I tried to synchronize GStreamer clock time with presentation feedback to
render a frame on time and added a queue in GstWaylandSink to request render on
each presentation feedback if there's a frame on time, similar to what George
did. It's not well fit with GstBaseSink though, and GstWaylandSink needs to
disable BaseSink time synchronization and computing itself.
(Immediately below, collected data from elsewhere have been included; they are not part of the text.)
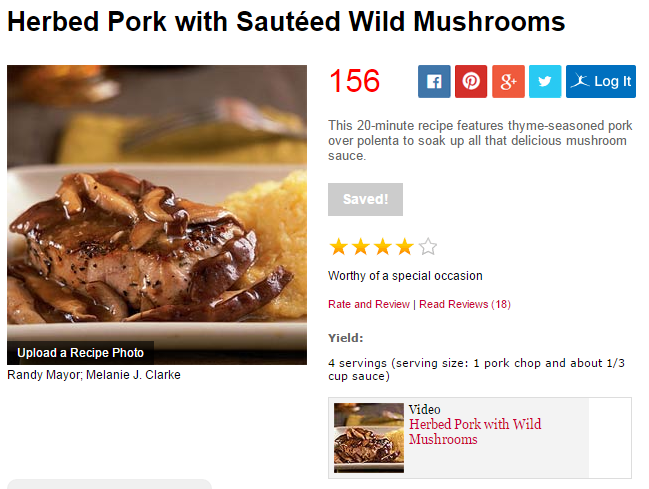This screenshot has height=489, width=649.
Task: Select the second rating star
Action: coord(361,247)
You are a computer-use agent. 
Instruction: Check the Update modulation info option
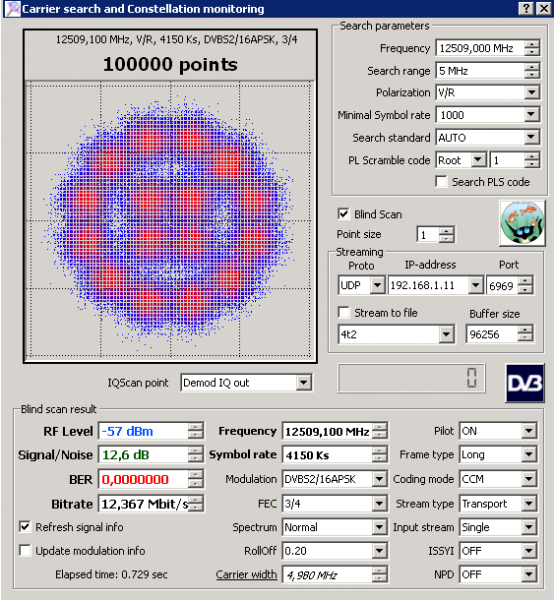(x=25, y=550)

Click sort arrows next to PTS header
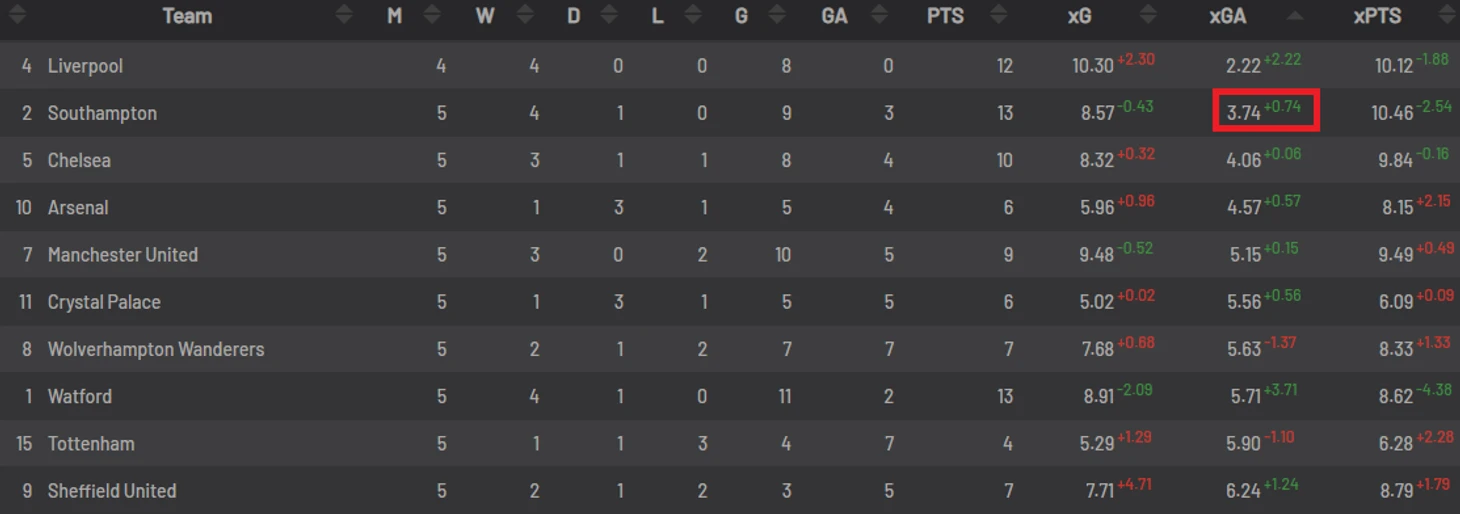997,16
I faced unexpected
underflow (consistently increasing delay) when playing with mpegts stream, so
It also needs proper QOS handling to prevent underflow.
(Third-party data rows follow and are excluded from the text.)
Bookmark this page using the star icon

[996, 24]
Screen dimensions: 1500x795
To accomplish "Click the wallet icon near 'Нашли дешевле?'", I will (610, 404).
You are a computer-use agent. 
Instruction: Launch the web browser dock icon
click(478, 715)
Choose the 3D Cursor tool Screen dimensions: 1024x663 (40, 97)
I would be good to get reliable latency from the display stack to make use of
it when synchronizing presenting time whether computing it GstWaylandSink
itself or not, there's a latency what we're missing anyway, though I'm not sure
it's feasible.


<Pekka Paalanen>
@wonchul btw. what do you mean when you say "synchronize GStreamer clock time
with presentation feedback"?

Does it mean something else than looking at what clock is advertised by
wp_presentation.clock_id and then synchronizing GStreamer clock with
clock_gettime() using the given clock id? Or does synchronizing mean something
else than being able to convert a timestamp from one clock domain to the other
domain?


<Nicolas Dufresne>
@pq I would need some clarification about submitting frame ASAP. If we blindly
do that, frames will get displayed too soon on screen (in playback, decoders
are much faster then the expected render speed). In GStreamer, we have
infrastructure to wait until the moment is right. The logic (simplified) is to
wait for the right moment minus the "currently expected" render latency, and
submit. This is in playback case of course, and is to ensure the best possible
A/V sync. In that case we expect the presentation information to be helpful in
constantly correcting that moment. What we miss, is some semantic, as just
blindly obey to the computed render delay of last frames does not seem like
best idea. We expected to be able to calculate, or estimate, a submission
window that will (most of the time) hit the screen at an estimated time.
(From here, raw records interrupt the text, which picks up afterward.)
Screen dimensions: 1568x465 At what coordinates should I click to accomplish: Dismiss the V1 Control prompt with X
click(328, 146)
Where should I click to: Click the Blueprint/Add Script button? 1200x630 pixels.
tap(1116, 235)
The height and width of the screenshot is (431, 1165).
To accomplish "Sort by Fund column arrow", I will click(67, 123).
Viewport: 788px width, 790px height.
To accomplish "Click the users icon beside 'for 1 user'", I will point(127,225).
For the live case, we're still quite screwed. Nothing seems to improve our
situation. We need at start to pick a latency, and if later find that latency
was too small (the latency is the window in which we are able to adapt), we
end-up screwing up the audio (a glitch) to increase that latency window. So
again, some semantic that we could use to calculate a pessimistic latency from
the first presentation report would be nice.


<Olivier Crête>
I think that in the live case you can probably keep a 1 frame queue at the
sink, so when a new frame arrives, you can decide if you want to present the
queued one at the next refresh or replace it with a new one. Then the thread
that talks to the compositor (and gets the events, etc), can pick the buffers
from the "queue" to send to the compositor.


<Nicolas Dufresne>
Ok, that make sense for non-live. Would be nice to document the intended use,
that was far from obvious. We keep thinking we need to look at the number, but
we don't understand at first the the moment we get called back is important.
You seem to assume that we can "pick" a frame, like if the sink was pulling
whatever it wants randomly, that unfortunately not how things works. We can
though introduce a small queue (some late queue) so we only start blocking
upstream when that queue is full. And it would help making decisions

For live it's much more complex. The entire story about declared latency is
because if we don't declare any latency, that queue will always be empty. Worst
case, the report will always tell use that we have displayed the frame late.
I'm quite sure you told me that the render pipeline can have multiple step,
where submitting frame 1 2 3 at 1 blank distance, will render on blank 3 4 5
with effectively 3 blank latency. That latency is what we need to report for
proper A/V sink in live pipeline, and changing is to be done with care as it
breaks the audio. That we need some ideas, cause right now we have no clue.